State v. Gonzalez, No. 81525-9. Does a second order of restitution constitute double jeopardy? This case is a direct appeal from Grant County Superior Court. In 2003 Robert Gonzalez attacked a man with a metal bar, seriously injured the man, and robbed him of his vehicle. As part of a judgment and sentence, Robert Gonzalez was ordered to pay $20,886 in restitution in June 2004. In June 2006, the prosecutor moved for further restitution in the amount of $25,561 to cover additional medical bills, paid from the crime victims fund.
Mr. Gonzalez objected to the second order of restitution, arguing it was beyond the 180 day statutory limit to seek restitution. The State argues that statute allows for modifications to the amount previously ordered by the trial court. Gonzalez also argues that the second order of restitution results in double jeopardy, and violates the Washington Constitution (Art. I, sec. 9) and the Fifth Amendment of U.S. Constitution. The State says a modification of an original judgment does not amount to a multiple punishment.

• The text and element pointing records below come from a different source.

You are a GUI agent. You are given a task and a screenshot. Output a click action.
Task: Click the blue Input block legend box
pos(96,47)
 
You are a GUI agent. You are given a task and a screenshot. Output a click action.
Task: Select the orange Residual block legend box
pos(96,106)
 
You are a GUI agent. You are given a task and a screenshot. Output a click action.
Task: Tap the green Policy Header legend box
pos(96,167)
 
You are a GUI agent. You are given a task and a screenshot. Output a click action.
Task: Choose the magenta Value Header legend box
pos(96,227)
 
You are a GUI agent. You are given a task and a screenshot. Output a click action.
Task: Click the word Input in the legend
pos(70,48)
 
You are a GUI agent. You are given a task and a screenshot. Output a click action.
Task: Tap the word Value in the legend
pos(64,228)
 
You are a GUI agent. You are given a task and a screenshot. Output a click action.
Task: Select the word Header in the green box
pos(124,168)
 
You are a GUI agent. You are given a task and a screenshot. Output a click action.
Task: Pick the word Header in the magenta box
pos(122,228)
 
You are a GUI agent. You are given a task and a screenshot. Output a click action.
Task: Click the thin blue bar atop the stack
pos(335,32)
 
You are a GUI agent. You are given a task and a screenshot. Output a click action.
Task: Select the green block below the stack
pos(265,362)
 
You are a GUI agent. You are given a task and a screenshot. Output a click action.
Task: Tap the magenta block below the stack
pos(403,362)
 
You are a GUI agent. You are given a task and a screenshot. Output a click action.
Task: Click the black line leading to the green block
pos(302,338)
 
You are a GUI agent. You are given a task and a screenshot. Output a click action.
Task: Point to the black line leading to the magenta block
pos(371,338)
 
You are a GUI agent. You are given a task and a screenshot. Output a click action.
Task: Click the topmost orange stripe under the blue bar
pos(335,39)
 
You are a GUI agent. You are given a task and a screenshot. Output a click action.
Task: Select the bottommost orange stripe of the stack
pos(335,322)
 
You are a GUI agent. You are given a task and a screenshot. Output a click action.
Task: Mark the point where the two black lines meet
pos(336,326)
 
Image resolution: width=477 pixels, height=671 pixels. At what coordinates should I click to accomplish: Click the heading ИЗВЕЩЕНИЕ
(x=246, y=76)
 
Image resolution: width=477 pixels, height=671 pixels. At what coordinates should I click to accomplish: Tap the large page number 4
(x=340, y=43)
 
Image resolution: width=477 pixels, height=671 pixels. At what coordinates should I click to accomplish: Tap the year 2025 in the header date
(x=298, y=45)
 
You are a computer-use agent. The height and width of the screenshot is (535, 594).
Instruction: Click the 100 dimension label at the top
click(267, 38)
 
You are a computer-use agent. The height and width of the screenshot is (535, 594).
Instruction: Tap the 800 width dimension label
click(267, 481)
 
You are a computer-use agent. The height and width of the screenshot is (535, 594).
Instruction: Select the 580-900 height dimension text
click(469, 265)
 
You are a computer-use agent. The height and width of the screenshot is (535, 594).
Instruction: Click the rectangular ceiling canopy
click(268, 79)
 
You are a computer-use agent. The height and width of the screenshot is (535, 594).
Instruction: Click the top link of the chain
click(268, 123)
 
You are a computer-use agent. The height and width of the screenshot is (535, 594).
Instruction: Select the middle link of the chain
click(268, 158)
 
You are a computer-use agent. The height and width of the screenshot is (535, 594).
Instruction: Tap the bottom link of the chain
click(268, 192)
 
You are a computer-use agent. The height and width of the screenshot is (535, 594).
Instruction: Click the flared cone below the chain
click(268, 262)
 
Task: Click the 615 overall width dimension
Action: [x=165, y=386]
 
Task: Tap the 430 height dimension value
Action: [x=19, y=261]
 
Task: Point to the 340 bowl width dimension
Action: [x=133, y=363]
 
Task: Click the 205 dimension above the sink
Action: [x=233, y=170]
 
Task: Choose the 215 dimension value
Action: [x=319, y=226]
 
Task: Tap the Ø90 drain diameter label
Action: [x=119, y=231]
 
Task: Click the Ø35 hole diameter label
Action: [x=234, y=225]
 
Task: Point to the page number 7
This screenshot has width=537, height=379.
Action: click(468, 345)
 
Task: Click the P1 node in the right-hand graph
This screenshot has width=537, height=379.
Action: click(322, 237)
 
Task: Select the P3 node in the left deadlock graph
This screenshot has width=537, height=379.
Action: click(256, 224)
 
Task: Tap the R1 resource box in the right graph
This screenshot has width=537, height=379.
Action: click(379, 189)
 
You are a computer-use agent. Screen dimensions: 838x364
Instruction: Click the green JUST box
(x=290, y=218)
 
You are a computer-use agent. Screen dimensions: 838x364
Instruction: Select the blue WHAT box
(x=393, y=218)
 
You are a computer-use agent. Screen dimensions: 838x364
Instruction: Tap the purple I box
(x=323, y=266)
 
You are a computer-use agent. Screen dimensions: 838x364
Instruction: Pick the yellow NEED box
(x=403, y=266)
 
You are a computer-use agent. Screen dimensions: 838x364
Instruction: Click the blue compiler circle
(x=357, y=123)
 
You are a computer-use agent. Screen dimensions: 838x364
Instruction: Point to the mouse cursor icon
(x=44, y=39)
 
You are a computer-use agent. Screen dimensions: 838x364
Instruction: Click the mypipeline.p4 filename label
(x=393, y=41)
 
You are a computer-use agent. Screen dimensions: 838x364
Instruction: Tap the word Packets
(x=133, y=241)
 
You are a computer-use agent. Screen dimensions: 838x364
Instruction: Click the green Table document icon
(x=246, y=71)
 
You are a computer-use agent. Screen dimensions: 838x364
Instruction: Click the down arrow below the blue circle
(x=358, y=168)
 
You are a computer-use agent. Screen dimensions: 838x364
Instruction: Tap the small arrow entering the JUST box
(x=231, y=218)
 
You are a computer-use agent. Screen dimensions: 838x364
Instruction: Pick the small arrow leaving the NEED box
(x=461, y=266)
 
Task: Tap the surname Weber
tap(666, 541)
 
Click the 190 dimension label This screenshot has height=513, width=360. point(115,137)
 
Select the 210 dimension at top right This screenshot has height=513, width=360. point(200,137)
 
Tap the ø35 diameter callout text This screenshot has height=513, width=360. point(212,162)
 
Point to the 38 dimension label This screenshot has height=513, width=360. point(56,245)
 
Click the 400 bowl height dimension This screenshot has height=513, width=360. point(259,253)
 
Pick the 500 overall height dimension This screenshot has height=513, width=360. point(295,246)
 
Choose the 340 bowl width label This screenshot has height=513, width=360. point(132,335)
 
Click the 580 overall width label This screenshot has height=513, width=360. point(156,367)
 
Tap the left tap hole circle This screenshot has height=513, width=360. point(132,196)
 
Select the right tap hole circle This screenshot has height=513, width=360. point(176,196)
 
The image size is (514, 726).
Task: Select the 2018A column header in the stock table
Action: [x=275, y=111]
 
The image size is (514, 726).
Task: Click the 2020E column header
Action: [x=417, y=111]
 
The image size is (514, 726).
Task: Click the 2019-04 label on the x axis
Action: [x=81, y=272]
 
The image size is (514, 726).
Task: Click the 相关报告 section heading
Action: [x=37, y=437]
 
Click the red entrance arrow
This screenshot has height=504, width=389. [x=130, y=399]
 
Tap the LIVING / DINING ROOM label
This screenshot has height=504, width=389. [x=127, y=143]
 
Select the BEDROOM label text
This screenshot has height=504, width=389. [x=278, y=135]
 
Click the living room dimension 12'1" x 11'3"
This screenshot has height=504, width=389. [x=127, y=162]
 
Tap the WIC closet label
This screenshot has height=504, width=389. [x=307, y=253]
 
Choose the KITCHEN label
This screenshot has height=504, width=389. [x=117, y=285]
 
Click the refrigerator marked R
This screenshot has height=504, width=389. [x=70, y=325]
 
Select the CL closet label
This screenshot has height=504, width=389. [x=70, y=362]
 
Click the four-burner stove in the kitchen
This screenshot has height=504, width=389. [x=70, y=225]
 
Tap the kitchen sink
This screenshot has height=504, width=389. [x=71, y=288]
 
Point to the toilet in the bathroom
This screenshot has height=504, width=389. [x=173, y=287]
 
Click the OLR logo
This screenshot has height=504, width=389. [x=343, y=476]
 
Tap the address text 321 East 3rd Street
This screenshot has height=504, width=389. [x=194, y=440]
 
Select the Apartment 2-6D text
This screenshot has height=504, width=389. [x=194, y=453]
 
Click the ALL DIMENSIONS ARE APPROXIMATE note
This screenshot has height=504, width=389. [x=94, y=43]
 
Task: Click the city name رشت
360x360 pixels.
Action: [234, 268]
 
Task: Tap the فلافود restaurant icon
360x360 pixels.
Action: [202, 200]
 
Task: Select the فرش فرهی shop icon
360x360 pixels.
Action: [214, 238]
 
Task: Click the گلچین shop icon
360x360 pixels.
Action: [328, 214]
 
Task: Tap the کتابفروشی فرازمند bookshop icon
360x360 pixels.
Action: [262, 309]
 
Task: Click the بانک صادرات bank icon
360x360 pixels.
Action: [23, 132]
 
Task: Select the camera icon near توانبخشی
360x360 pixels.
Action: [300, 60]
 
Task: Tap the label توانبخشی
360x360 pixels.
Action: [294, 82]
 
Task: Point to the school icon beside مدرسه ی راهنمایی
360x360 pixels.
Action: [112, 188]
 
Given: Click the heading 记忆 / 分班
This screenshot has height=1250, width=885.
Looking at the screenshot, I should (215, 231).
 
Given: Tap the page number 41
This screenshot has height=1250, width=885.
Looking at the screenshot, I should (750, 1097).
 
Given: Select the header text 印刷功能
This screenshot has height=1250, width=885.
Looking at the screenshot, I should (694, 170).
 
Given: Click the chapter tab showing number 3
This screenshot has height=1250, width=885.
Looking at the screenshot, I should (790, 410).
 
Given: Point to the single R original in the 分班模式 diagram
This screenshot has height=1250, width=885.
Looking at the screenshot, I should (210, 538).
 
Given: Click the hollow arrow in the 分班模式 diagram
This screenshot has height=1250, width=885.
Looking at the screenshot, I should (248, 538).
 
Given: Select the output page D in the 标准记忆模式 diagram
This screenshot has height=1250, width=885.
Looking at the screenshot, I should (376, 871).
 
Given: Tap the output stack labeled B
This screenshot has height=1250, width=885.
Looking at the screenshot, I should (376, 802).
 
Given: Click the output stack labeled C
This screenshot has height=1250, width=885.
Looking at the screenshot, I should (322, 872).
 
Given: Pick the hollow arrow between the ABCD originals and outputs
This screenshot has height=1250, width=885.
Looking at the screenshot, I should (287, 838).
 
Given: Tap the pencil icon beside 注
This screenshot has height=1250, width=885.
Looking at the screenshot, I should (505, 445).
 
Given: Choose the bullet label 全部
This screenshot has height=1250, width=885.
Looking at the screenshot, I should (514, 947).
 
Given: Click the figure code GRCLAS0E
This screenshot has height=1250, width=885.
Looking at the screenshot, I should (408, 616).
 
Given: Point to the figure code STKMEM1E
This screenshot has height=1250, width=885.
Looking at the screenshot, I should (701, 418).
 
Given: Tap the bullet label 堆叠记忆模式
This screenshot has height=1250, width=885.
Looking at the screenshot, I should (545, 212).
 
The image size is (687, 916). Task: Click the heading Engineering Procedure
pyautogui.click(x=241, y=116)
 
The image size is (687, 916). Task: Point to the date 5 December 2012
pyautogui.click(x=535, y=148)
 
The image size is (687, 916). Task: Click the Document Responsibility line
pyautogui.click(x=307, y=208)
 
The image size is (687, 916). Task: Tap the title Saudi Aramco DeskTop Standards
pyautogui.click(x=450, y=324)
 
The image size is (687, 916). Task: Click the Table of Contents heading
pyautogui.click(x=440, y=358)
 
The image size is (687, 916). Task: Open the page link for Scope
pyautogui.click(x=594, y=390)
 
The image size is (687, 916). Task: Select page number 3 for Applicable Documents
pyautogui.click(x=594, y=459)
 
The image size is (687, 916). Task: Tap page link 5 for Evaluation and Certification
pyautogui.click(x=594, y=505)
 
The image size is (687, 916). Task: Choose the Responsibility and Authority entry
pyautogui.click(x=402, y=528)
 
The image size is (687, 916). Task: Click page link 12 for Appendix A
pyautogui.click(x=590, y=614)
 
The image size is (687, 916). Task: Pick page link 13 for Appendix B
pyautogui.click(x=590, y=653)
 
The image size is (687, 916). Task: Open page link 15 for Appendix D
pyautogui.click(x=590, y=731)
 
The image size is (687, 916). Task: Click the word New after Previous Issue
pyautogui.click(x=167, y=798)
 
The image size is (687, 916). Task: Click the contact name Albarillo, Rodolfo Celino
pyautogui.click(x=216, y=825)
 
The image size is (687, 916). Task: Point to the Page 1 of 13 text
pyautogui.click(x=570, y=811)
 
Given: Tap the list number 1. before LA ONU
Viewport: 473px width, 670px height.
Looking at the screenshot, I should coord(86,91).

Ambach v. French County, No. 81107-5. Patient Teresa Ambach brought an action against her surgeon and hospital when her shoulder became infected after a surgical procedure and had to be fused. Her complaint included claims against Dr. French for professional negligence and violations of the Consumer Protection Act (CPA). As part of her CPA claim, Ms. Ambach alleged that Dr. French performed medically unnecessary surgeries for financial gain. The trial court ruled in favor of Dr. French and imposed sanctions against Ms. Ambach's attorneys. The Court of Appeals (Div. III) reversed the summary judgment and the attorney sanctions. The issue before the Supreme Court is whether a medical patient’s economic losses attributable to an allegedly unnecessary surgical procedure are recoverable under the Consumer Protection Act.
Justice Stephens has been excused from this case as she sat on the Court of Appeals when the case was heard.
In re F5 Networks, Inc., No. 81817-7. This case comes from the U.S. District Court for the Western District of Washington, which seeks clarification on a question of Washington law: Whether a shareholder seeking to bring a derivative action on behalf of a corporation is excused from demanding that the board of directors bring an action if such a demand would have been futile, and whether board approval or acceptance of backdated options shows futility.
March 26, 2009 (case briefs)
State v. Engel, No. 81072-9. Roger Engel was convicted of second-degree burglary. After the Court of Appeals (Div. I) upheld his conviction, he appealed to the Supreme Court arguing that to support a conviction for burglary, the State had to prove that Mr. Engel unlawfully entered a building, which is defined to include a “fenced area.” Mr. Engel was convicted for unlawfully entering the yard of Western Asphalt Company, which was only fenced on one-third of its border. Mr. Engel argues that a yard only partially enclosed by a fence cannot be a “building” as defined by the burglary statutes. See RCW 9A.04.110(5).
State v. McCormick, No. 81193-8. David McCormick, a 61-year-old indigent man confined to a wheelchair, regularly picked up food from the St. Vincent DePaul food bank in Everett. A trial court found that McCormick, by visiting this food bank which was located near a parochial grade school, had violated the conditions of his suspended sentence for first-degree rape of a child by frequenting a place where minors are known to congregate, and by failing to complete a sexual deviancy treatment program. McCormick denied knowing the food bank was near a grade school. Regardless, the trial court revoked his special sexual offender sentencing alternative, and ordered him to serve a 123 month sentence. The Court of Appeals (Div. I) affirmed. The question before the Supreme Court is whether the State must prove that a defendant willfully violated the conditions of his suspended sentence before the trial court can revoke the suspended sentence.